*About this exercise*:
Note how many lines of the data below hold the word "Expand", then give that number with no other text.

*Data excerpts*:
====

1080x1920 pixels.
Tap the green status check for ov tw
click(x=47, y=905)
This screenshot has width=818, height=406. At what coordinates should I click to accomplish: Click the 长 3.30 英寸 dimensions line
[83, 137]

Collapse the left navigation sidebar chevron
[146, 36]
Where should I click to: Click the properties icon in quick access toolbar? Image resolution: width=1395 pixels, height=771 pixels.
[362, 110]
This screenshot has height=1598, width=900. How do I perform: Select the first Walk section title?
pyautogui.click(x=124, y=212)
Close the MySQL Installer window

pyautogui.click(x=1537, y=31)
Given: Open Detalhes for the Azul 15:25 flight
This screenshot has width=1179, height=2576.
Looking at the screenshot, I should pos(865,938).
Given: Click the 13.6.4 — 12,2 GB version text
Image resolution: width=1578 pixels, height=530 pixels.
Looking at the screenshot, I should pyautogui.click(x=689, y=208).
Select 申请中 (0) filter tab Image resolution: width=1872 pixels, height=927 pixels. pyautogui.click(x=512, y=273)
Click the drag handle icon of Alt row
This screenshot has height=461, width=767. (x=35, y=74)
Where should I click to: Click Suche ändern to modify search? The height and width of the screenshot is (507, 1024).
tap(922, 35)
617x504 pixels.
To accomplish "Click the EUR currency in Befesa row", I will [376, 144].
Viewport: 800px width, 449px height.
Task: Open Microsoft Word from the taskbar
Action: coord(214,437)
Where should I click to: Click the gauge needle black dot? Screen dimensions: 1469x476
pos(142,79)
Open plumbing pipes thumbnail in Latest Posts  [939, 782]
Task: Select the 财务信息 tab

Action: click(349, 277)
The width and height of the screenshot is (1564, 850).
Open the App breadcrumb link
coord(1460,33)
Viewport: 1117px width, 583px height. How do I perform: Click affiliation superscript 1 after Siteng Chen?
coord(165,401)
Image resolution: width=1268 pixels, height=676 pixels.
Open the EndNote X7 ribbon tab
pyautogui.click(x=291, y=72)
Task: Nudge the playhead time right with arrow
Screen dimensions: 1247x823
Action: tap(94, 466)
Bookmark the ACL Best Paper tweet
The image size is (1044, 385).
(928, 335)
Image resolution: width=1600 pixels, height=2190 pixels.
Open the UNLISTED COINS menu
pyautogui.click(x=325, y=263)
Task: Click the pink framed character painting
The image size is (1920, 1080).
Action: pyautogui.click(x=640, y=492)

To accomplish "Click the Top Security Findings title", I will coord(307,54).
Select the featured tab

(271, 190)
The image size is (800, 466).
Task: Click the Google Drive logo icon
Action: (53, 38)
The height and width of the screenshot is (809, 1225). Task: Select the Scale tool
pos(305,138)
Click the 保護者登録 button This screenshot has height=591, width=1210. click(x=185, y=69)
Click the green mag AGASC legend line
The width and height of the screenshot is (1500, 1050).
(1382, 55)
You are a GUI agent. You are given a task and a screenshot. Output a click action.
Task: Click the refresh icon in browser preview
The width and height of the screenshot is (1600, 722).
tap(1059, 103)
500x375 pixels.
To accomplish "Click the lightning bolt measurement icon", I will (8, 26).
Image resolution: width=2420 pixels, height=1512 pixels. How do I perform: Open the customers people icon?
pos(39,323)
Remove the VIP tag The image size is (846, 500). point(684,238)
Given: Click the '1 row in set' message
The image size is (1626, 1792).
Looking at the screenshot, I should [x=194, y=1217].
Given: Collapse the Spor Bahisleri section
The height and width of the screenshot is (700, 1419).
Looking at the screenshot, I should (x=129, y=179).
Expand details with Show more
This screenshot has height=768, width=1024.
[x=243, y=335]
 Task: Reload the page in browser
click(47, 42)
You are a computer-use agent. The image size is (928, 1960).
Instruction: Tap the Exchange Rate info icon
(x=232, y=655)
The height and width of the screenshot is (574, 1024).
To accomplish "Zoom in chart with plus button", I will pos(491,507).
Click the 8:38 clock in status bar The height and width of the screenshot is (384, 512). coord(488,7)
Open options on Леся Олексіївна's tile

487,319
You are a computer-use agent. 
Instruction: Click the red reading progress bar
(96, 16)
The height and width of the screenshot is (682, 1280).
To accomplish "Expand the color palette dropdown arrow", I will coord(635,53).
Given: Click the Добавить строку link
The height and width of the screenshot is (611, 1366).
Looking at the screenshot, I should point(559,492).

====

*Problem solution*:
2